Background   In the chronic inflammatory microenvironment, impaired human periodontal ligament stem cells (hPDLSCs) biological function in patients with periodontitis tissue regeneration is the main reason of treatment difficulties. As a secretory ligand of non-classical Wnt/Ca^{2 +} signaling pathway, Wnt5a plays a key role in the growth and development of stem cells and inflammatory diseases. However, the effect of Wnt5a on the proliferation and osteogenic differentiation of hPDLSCs in inflammatory microenvironments remains unclear.

  Objective   To investigate the effect of Wnt5a overexpression on the proliferation and osteogenic differentiation of human periodontal ligament stem cells in inflammatory microenvironment.

  Methods   Primary human periodontal stem cells were isolated and cultured by enzyme digestion method. Tumor necrosis factor⁃α (TNF⁃α) was used to stimulate hPDLSCs for constructing an inflammatory microenvironment in vitro, labeled as normal group and inflammatory group, and the interleukin (IL)-1β, IL-6, TNF-α, recombinant runt related transcription factor 2 (RUNX2), alkaline phosphatase (ALP), collagen Ⅰ (COL-1) and Wnt5a signaling molecules mRNA expression changes were detected by real-time quantitative PCR under osteogenic induction conditions. Lentivirus transfection technique was used to obtain hPDLSCs overexpressing Wnt5a, then the cells were divided into negative control group, overexpression group, TNF-α + negative control group and TNF-α + overexpression group. The effect of Wnt5a on the proliferation of hPDLSCs was determined by CCK-8 method. After osteogenic induction culture, ALP staining and alizarin red staining (ARS) were used to evaluate the effect of Wnt5a overexpression on the osteogenic differentiation ability of hPDLSCs. The mRNA and protein expression levels of RUNX2 and COL-1 in hPDLSCs after Wnt5a overexpression were detected by real-time quantitative PCR and Western blot.

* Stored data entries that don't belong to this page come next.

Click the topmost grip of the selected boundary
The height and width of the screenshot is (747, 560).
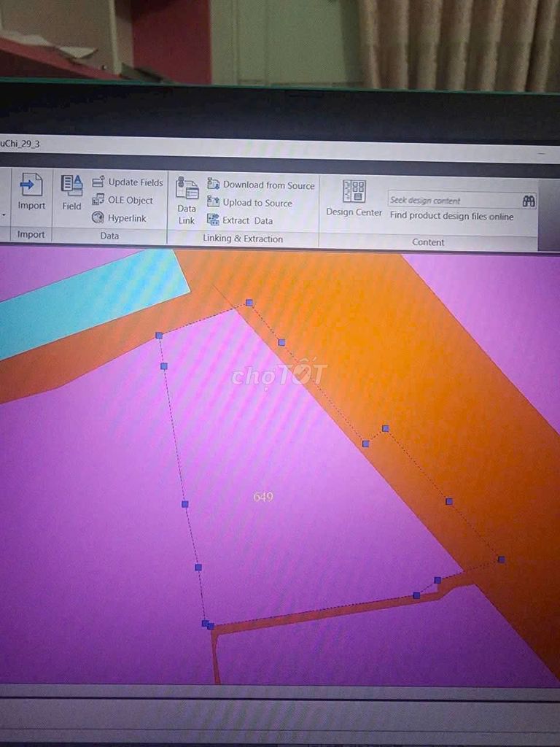[x=249, y=302]
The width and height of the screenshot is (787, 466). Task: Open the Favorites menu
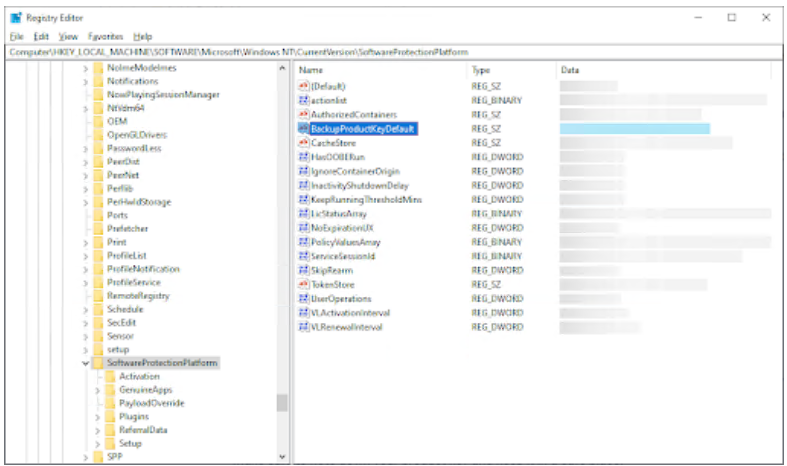coord(104,36)
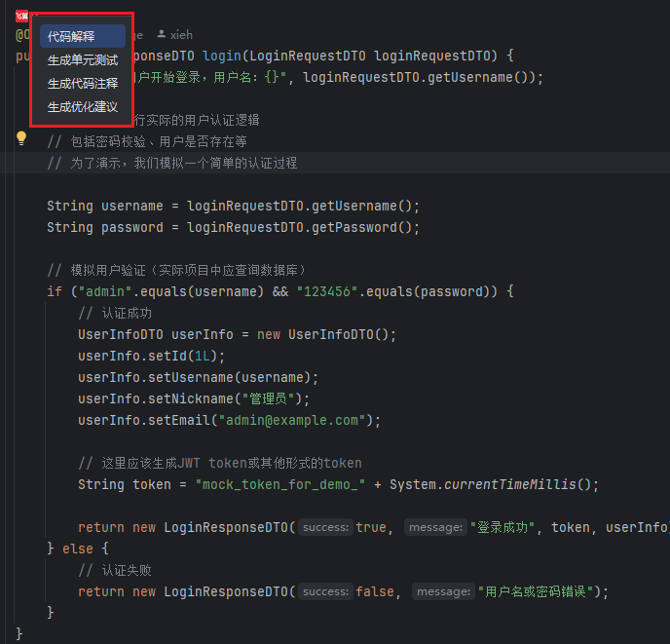
Task: Pick the 生成优化建议 menu entry
Action: click(x=82, y=107)
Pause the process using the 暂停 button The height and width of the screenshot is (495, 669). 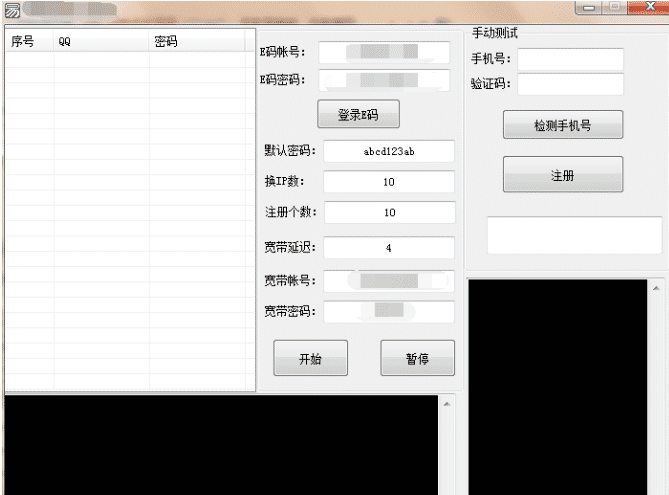tap(417, 359)
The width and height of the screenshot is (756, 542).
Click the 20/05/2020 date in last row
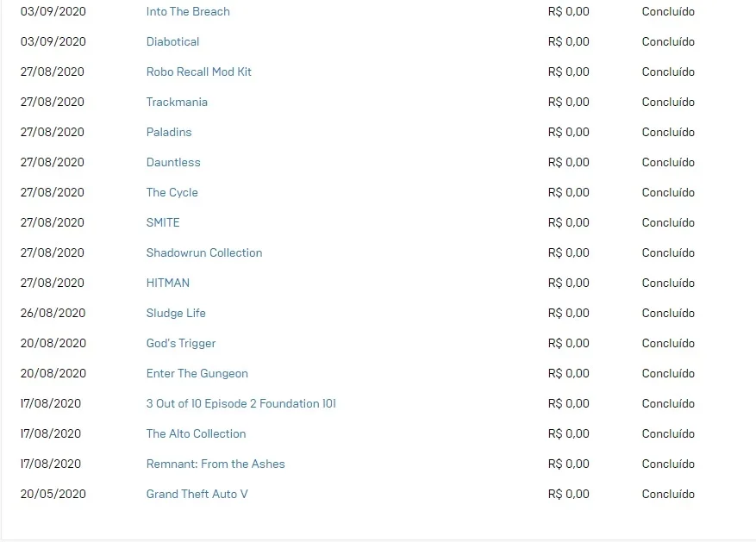(x=53, y=495)
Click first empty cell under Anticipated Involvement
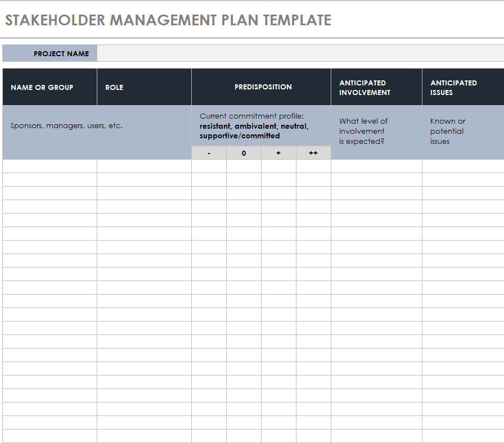This screenshot has height=443, width=504. coord(376,166)
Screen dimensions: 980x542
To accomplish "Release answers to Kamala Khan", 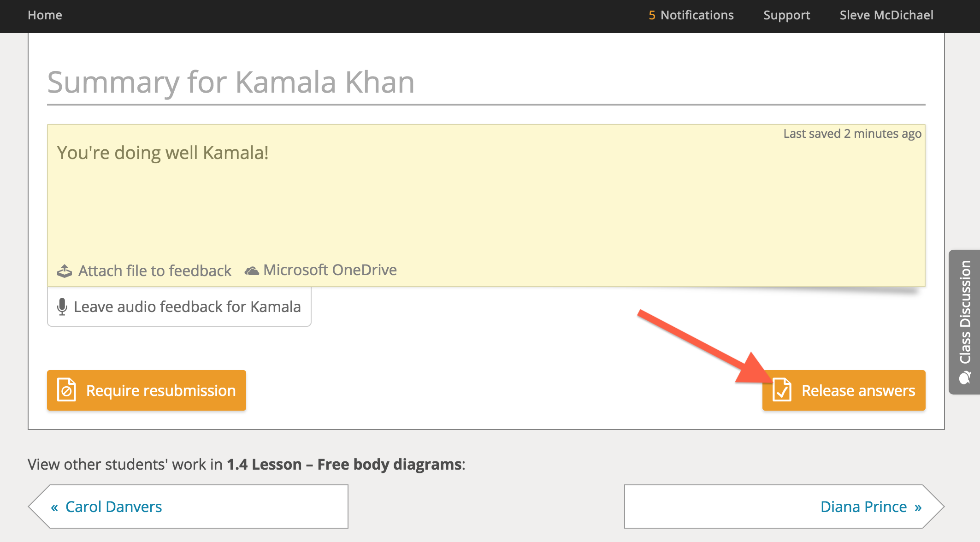I will click(844, 390).
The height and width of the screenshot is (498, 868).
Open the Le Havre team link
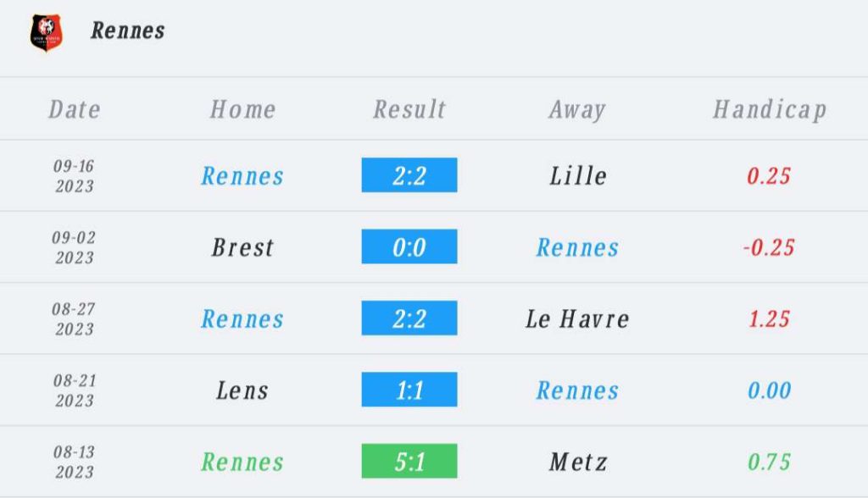pyautogui.click(x=577, y=318)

  Results   The mRNA expression of IL-1β, IL-6, TNF-α (P<0.01) and Wnt5a (P<0.01) increased in the inflammatory group compared with the normal group. However, the mRNA expressions of osteogenic genes RUNX2 (P=0.031), ALP (P<0.01) and COL-1 (P=0.014) decreased significantly. At 48 hours after lentivirus infection, the cells showed GFP green fluorescence under fluorescence microscope. Compared with the negative control group, the mRNA and protein expressions of Wnt5a increased significantly in the overexpression group (all P<0.01). The results of CCK-8 showed that the cell viability of overexpression group was increased compared with that of negative control group (P<0.01), but the cell proliferation viability of TNF-α + overexpression group was decreased compared with that of TNF-α + negative control group (P<0.01). Under osteogenic induction conditions, the mRNA levels and protein expression levels of COL-1 and RUNX2 in early osteogenic markers and the amount of calcium nodules formation decreased in the overexpression group (allP<0.01). However, in the inflammatory microenvironment, the mRNA levels (P=0.022; P=0.016) and the protein expression levels (P<0.01;P<0.01) of COL-1 and RUNX2 increased in the TNF-α + overexpression group compared with those of TNF-α + negative control group. Alizarin red staining showed increased coloring depth and calcium nodules formation, ALP staining showed enhanced in vitro mineralization ability.

  Conclusion   Inflammatory microenvironment up-regulates the expression of Wnt5a in hPDLSCs. After overexpression of Wnt5a under normal culture conditions, the proliferation ability of hPDLSCs is enhanced and the osteogenic differentiation ability is decreased. However, overexpression of Wnt5a inhibits the proliferation of hPDLSCs and promotes the osteogenic differentiation of hPDLSCs in the inflammatory microenvironment stimulated by TNF-α. In the course of chronic periodontitis, human periodontal membrane stem cells may regulate osteogenesis and proliferation through the non-classical Wnt5a signaling pathway.